Non devo essere onnipotente: posso aiutare senza sostituirmi.
E soprattutto:
Non sono la sorgente. Sono uno strumento.
Non sono il Salvatore.
Sono un testimone.
Non sono proprietario del carisma.
Sono amministratore di un dono.
Non devo convertire tutti.
Sono chiamato ad annunciare.
Non devo guarire tutti.
Sono chiamato a pregare con fede.
Non devo trattenere tutti.
Sono chiamato ad amare nella verità.
Non devo controllare i frutti.
Sono chiamato alla fedeltà.
Ed ecco il grande paradosso della vita carismatica:
Più rinunciamo all’onnipotenza, più lasciamo spazio alla potenza dello Spirito Santo.
CONCLUSIONE
FERMATI DAVANTI ALLO SPIRITO SANTO
Prima di pensare a qualcuno leggendo questo articolo, prova a pensare a te stesso.
Non chiederti:
«Chi conosco che si comporta così?»
Chiediti:
«Signore, dove sono io dentro queste dinamiche?»
Prenditi qualche minuto in silenzio.

Domande introspettive
1. Che cosa accade dentro di me quando non vengo riconosciuto o valorizzato?
2. Quale ferita tendo a raccontare continuamente senza riuscire a lasciarla andare?
3. Ho bisogno che qualcuno abbia bisogno di me?
4. Riesco ad accettare che una persona che accompagno scelga diversamente da ciò che le consiglio?
5. Ho mai utilizzato «Dio mi ha detto» per rendere più forte la mia opinione?
6. Riesco a ricevere una correzione sul modo in cui esercito il mio carisma?
7. Quando qualcuno mi dice «no», rispetto realmente la sua libertà?
8. Quale responsabilità sto portando oggi che, in realtà, appartiene a un’altra persona?
9. Quale situazione sto cercando di controllare perché ho paura di affidarla veramente a Dio?
10. Le persone che servo stanno diventando più libere oppure più dipendenti da me?
Tre esercizi pratici
ESERCIZIO 1 — LE TRE COLONNE
Prendi un foglio e pensa a una relazione che oggi ti pesa.
Dividilo in tre colonne:
DIPENDE DA ME | DIPENDE DALL’ALTRO | NON DIPENDE DA ME
Scrivi ogni elemento della situazione nella colonna corretta.
Poi scegli una sola azione concreta nella prima colonna.
È lì che si trova oggi la tua responsabilità.
ESERCIZIO 2 — TRASFORMA LA MANIPOLAZIONE IN RICHIESTA
Individua una frase che utilizzi quando sei ferito:
«Dopo tutto quello che ho fatto...»
«Se mi volessi veramente bene...»
«Dovresti capire...»
Trasformala in una richiesta diretta:
«Per me questo è importante. Posso chiederti...? Sei libero di dirmi sì oppure no.»
Poi osserva cosa accade dentro di te quando lasci realmente l’altro libero di rispondere.
ESERCIZIO 3 — RESTITUISCI A DIO CIÒ CHE NON PUOI CONTROLLARE
Scrivi il nome di una persona o di una situazione che stai cercando di salvare, cambiare o controllare.
Poi prega lentamente:
«Signore, faccio la mia parte e Ti restituisco ciò che non mi appartiene.Mi assumo ciò che dipende da me.Rispetto ciò che appartiene all’altro.Affido a Te ciò che non posso controllare.»
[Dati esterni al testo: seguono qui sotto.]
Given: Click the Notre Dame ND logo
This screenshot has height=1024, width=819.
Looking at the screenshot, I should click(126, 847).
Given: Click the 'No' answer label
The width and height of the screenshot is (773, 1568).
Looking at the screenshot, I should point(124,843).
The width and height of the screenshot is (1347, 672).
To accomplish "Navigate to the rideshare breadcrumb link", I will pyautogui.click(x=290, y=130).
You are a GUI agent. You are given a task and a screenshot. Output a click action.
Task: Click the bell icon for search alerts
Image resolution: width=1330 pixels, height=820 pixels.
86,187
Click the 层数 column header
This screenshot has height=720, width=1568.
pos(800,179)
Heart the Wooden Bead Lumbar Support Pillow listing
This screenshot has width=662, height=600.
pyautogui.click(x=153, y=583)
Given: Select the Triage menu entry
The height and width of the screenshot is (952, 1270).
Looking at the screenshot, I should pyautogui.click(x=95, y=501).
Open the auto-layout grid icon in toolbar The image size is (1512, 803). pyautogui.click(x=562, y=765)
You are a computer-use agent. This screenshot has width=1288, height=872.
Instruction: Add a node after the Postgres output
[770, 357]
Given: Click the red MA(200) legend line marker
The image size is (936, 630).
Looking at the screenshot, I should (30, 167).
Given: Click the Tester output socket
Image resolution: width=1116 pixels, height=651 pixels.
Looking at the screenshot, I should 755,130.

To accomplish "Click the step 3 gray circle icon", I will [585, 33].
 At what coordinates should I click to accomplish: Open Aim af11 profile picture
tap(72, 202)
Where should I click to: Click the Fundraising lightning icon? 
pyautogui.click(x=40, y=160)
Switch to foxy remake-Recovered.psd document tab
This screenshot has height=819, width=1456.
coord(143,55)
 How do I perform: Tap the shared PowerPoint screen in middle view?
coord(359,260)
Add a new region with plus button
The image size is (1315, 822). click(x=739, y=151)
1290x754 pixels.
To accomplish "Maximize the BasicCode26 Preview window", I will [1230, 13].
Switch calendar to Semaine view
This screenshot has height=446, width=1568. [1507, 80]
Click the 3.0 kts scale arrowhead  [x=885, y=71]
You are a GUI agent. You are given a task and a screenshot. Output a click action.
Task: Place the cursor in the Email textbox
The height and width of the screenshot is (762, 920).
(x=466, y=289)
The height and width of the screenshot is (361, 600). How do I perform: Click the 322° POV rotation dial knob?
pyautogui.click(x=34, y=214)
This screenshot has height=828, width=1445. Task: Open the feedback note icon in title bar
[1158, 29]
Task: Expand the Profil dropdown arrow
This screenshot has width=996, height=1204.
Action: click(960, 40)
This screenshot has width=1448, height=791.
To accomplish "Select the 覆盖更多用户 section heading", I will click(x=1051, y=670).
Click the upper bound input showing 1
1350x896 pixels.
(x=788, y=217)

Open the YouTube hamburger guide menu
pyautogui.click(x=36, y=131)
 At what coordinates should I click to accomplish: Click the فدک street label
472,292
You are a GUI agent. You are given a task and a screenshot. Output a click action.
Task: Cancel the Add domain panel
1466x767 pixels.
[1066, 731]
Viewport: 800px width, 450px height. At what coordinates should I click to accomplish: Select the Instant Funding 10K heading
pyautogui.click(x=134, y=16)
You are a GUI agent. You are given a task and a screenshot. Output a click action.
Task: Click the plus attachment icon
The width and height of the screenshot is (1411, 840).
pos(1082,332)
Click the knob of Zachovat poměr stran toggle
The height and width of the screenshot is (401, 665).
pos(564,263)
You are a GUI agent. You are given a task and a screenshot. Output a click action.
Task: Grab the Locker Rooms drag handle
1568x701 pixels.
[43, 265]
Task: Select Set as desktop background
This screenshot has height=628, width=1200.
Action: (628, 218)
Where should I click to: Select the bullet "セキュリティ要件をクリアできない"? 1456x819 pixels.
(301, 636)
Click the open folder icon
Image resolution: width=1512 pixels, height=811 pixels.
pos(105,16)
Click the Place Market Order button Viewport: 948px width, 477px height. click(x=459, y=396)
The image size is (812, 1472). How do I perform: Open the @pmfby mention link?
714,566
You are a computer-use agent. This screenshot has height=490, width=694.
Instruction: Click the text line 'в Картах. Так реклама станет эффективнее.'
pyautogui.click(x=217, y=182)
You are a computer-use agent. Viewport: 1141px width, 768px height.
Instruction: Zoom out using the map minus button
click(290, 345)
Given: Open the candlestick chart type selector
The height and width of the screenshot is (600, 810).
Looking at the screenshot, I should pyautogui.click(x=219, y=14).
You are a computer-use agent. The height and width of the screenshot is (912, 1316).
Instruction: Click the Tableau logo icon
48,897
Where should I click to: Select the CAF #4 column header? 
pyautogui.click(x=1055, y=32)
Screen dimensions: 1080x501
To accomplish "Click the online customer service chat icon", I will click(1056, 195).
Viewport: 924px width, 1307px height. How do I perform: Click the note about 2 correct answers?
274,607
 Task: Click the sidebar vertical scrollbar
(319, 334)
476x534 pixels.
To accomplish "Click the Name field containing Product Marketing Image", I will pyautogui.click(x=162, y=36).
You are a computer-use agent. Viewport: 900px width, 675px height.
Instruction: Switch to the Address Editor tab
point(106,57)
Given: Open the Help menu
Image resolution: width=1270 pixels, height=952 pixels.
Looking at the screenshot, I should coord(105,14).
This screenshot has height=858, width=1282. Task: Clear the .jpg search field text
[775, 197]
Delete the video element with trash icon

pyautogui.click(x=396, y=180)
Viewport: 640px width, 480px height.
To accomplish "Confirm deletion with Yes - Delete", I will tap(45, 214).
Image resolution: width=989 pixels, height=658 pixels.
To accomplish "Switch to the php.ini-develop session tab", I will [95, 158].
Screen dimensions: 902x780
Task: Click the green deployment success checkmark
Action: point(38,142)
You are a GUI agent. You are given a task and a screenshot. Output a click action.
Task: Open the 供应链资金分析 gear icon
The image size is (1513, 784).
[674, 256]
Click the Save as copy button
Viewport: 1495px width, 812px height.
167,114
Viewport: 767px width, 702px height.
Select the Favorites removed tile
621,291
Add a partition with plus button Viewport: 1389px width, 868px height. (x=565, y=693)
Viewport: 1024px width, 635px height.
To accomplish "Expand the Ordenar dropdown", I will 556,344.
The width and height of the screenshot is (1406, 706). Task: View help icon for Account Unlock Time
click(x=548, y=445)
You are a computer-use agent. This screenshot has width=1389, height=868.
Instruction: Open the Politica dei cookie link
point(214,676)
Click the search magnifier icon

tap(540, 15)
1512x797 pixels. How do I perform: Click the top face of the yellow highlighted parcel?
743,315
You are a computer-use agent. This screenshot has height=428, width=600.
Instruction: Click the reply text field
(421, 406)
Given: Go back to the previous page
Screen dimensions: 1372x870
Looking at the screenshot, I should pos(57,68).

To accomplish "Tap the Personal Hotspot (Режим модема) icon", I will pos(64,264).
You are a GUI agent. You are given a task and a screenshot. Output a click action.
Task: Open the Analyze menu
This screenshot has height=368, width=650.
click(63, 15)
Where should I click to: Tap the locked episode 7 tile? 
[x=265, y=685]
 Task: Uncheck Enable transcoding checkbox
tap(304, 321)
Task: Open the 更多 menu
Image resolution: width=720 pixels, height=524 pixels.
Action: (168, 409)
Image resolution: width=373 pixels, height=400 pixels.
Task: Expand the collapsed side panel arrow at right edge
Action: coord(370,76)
E quando la tentazione di riprendere tutto sulle tue spalle ritorna, ripeti:
«Io faccio la mia parte. Dio rimane Dio.»
Questa non è rinuncia alla missione.
È maturità missionaria.
È la libertà di poter servire senza possedere, profetizzare senza imporre, accompagnare senza controllare, amare senza rendersi indispensabili.
«Dove c’è lo Spirito del Signore, c’è libertà.»(2a Corinzi 3,17)
Perché i doni dello Spirito raggiungono la loro vera fecondità quando non servono più a compensare le nostre ferite, a controllare gli altri o a dimostrare chi siamo.
Il carisma è dono. La libertà è il terreno nel quale può portare frutto.




Sempre chiaro, completo, schematico, professionale, comprensibile a tutti. Analisi profonda, con elementi di psicologia oltre che di teologia, che va oltre il comune, forse semplicistico, modo di vedere le situazioni che viviamo. Grazie, padre Baldo.